Dia adalah sosok yang menyaksikan segala macam perubahan di Indonesia, dari era tanpa sambungan telepon hingga kini semua bisa tersambung internet di mana saja.
Tien masuk dalam The Great Generation yang lekat dengan karakter patriotik. Di masa-masa itu memang banyak masyarakat yang lebih mementingkan kepentingan orang banyak, ketimbang kepentingan pribadi.
Tien memang bukan tokoh populer. Tetapi oleh sebagian kalangan di republik ini, dia adalah sosok yang sangat dihormati dan disegani. Termasuk oleh Fadli Zon, Fahri Hamzah, Anies Baswedan dan sederet tokoh 'jetset' negeri ini.
Nama Sukartini Silitonga Djojohadikusumo belakangan ramai disorot publik usai Prabowo Subianto mengunggah kebersamaannya dengan beliau.
Dalam caption foto yang ditautkan di akun Instagram Prabowo --Maret 2023 lalu-- Ketua Umum Partai Gerindra itu menyebut bahwa Sukartini adalah sosok terpelajar yang kini berusia 104 tahun.

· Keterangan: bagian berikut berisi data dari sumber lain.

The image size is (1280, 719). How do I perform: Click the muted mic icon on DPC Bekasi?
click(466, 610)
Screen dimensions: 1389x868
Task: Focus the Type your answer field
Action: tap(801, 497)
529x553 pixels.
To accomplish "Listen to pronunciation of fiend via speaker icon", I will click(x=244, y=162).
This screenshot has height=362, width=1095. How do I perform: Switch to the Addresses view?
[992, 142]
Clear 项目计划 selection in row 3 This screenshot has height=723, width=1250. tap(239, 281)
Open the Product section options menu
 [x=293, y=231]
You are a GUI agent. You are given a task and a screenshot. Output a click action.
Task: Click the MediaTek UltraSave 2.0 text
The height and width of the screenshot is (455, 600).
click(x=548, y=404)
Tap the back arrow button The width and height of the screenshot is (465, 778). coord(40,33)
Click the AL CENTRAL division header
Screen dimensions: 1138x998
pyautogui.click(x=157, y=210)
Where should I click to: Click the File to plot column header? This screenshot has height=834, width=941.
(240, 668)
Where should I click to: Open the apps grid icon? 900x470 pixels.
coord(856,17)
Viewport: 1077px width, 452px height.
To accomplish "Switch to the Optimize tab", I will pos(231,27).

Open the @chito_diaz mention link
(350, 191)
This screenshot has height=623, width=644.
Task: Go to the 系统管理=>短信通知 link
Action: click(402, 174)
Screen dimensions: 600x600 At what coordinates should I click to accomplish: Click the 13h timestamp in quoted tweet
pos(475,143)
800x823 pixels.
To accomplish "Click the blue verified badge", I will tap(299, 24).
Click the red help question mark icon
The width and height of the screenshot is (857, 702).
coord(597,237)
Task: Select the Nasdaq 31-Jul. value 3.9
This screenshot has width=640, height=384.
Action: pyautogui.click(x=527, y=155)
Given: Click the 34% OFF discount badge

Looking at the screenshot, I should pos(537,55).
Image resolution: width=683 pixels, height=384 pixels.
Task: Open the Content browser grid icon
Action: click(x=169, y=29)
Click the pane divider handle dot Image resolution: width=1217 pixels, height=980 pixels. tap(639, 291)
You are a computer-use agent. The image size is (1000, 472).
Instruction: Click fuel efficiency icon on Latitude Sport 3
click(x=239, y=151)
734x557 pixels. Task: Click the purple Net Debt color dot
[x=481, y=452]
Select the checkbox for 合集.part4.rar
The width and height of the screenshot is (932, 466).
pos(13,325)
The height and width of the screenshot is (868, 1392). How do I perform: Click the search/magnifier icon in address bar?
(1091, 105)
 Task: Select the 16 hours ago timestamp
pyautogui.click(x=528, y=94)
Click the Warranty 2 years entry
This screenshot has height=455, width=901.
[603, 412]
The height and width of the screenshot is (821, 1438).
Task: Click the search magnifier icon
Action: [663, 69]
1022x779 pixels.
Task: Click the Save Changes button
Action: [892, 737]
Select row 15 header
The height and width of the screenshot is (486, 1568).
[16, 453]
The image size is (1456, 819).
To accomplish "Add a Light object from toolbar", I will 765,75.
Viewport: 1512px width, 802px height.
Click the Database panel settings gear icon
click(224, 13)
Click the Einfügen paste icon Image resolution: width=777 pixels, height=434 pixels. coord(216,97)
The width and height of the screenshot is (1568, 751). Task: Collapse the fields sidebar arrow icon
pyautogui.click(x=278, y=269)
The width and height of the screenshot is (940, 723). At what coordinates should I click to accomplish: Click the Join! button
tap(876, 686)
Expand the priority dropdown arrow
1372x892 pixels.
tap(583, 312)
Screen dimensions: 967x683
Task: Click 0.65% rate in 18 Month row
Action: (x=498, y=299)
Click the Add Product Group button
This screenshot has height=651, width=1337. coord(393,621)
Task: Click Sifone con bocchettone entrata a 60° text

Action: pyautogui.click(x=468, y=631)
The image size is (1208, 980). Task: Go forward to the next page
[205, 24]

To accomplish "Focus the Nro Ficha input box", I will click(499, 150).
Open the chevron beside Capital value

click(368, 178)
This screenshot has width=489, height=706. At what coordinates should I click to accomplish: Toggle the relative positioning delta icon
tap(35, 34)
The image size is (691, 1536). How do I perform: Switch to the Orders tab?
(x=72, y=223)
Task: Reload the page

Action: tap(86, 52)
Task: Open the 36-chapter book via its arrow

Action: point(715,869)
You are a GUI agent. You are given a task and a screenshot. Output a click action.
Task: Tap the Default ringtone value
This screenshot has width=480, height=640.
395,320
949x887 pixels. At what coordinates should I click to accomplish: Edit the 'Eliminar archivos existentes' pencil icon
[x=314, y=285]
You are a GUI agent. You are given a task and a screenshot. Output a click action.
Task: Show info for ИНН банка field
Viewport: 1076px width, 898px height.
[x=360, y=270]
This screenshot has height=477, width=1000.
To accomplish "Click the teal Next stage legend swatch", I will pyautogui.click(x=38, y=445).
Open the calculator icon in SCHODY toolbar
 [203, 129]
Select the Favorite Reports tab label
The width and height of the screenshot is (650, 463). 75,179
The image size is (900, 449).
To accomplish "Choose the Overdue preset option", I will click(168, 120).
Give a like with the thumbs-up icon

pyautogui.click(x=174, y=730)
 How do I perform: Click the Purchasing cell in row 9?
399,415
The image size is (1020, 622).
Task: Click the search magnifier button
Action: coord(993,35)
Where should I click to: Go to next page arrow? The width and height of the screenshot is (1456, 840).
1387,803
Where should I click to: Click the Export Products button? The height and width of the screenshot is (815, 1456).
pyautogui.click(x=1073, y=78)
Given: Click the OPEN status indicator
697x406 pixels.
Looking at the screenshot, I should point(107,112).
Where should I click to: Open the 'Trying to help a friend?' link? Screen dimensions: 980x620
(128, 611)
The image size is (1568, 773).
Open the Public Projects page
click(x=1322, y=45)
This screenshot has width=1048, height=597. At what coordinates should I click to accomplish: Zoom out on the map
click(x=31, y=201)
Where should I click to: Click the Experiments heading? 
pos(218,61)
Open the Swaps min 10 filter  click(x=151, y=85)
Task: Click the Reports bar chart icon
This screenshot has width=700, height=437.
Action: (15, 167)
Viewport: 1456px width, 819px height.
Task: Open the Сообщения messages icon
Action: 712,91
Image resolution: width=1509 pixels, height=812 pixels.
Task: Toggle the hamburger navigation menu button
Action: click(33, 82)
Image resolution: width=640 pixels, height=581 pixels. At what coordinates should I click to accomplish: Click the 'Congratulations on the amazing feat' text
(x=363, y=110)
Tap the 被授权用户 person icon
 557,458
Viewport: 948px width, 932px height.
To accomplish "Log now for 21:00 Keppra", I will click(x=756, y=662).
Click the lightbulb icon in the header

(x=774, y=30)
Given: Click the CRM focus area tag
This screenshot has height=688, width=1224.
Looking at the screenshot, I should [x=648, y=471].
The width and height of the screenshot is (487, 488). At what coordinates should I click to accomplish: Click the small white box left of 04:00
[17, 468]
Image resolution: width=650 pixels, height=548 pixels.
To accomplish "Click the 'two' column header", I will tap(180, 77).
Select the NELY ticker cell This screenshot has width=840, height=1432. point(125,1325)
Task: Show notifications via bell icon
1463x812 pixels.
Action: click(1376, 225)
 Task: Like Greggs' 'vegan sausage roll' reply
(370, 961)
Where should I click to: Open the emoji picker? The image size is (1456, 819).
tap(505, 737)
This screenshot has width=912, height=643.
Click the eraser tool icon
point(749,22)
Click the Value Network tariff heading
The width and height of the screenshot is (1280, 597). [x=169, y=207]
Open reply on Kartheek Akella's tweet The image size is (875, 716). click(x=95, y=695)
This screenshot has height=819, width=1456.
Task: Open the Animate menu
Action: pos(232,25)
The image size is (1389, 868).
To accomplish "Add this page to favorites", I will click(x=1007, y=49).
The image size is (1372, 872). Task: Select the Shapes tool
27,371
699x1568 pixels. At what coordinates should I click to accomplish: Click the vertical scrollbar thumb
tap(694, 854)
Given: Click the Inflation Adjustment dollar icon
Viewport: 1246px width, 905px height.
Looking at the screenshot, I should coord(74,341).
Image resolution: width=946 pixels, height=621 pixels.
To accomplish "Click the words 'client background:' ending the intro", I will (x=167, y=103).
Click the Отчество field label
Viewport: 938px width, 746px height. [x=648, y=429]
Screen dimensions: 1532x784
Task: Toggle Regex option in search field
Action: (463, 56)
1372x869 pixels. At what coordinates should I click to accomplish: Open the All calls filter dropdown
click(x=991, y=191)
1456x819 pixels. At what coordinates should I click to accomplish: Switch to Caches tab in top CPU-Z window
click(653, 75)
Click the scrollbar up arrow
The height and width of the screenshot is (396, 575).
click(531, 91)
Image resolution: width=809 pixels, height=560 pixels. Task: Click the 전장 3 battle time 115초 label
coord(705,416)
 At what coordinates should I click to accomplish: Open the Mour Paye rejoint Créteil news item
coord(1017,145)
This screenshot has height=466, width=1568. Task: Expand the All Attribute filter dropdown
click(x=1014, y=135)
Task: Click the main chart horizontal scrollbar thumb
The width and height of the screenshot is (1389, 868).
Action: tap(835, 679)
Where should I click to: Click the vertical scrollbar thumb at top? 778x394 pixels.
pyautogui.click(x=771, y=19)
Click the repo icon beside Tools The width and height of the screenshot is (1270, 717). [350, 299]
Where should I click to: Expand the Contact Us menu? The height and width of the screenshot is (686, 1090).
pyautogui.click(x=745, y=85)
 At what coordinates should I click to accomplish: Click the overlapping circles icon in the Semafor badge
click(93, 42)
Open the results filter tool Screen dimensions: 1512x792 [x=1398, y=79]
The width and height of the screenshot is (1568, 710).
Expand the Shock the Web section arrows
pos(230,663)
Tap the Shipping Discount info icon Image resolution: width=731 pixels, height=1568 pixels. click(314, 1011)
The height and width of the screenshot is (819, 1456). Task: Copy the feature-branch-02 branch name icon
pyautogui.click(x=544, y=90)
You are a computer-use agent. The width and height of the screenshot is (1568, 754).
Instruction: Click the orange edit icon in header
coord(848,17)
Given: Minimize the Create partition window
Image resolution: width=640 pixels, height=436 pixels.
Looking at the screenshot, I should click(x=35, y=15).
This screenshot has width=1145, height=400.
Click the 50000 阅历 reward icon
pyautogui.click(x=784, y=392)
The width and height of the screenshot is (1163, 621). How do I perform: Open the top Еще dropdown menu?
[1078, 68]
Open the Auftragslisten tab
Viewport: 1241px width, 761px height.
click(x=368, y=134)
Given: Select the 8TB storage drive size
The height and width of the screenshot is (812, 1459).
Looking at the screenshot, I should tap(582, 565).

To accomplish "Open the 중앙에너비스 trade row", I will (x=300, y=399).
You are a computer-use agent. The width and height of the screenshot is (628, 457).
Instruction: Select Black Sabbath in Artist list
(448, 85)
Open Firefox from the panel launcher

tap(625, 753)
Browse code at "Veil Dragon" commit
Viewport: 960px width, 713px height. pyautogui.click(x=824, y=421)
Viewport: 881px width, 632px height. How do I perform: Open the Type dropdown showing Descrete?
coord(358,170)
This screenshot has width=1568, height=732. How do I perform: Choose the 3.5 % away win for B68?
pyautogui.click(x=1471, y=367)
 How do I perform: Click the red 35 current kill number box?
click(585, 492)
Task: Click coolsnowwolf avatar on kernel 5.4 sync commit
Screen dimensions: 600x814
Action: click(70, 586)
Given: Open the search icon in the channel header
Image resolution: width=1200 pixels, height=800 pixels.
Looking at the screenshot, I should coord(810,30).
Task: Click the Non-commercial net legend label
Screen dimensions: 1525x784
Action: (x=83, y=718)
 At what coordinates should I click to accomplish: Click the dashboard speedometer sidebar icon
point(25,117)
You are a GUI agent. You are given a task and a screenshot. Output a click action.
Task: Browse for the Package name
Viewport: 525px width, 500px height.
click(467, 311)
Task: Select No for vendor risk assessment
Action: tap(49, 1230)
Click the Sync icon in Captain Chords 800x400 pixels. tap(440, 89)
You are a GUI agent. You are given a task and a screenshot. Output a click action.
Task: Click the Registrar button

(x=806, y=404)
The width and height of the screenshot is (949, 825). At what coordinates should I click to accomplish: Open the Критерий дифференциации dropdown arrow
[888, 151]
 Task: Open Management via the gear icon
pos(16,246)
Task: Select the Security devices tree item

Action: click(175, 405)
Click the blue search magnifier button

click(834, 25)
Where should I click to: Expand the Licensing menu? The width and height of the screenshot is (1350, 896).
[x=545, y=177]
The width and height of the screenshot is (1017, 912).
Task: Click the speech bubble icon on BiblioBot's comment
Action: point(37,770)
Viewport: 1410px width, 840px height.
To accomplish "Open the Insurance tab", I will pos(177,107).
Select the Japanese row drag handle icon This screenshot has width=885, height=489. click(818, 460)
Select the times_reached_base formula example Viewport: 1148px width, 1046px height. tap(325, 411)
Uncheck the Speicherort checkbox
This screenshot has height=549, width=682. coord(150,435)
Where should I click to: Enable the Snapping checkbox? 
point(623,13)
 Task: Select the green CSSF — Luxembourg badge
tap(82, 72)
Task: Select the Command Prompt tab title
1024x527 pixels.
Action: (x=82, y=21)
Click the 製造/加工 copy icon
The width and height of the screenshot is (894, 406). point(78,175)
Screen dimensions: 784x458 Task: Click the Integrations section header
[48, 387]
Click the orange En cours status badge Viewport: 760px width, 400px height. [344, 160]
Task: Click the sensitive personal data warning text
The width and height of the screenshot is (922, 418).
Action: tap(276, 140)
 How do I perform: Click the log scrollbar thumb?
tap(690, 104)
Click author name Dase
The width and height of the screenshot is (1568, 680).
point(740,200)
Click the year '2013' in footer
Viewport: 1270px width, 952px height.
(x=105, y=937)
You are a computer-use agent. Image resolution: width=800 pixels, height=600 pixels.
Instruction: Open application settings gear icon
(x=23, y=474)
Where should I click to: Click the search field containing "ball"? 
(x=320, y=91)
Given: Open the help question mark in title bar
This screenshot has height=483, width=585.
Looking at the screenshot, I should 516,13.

Sukartini dan Prabowo tengah merayakan ulang tahun. Foto: Dok Sukartini.
Walau berusia di atas 1 abad, beliau disebut masih sangat sehat, bugar, dan enerjik.
Tak butuh waktu lama, postingan Prabowo langsung diserbu khalayak. Terlebih sosok sepuh dengan usia di atas, sangat jarang ditemui.
Banyak masyarakat lalu memenuhi dinding komentar dan mengapresiasi sosoknya, termasuk kedekatan dan besarnya perhatian Prabowo Subianto padanya. Apalagi doa-doa 'mustajab' ikut diucap Prabowo kepadanya.
Profil Sukartini Silitonga-Djojohadikusumo
Redaksi Poskota.co.id berkesempatan berbincang dengan anak kedua Sukartini, Mitra Vinda (58 tahun).
Menurut Vinda, ibunya, Sukartini Djojohadikusumo lahir di Madiun, pada 19 Maret 1919 silam. Sukartini adalah anak kedua dari lima bersaudara. Dan dia adalah tante Prabowo --adik dari ayahnya.
Usia Tien lebih muda 2 tahun dari kakaknya Prof Sumitro Djojohadikusumo (ayah Prabowo).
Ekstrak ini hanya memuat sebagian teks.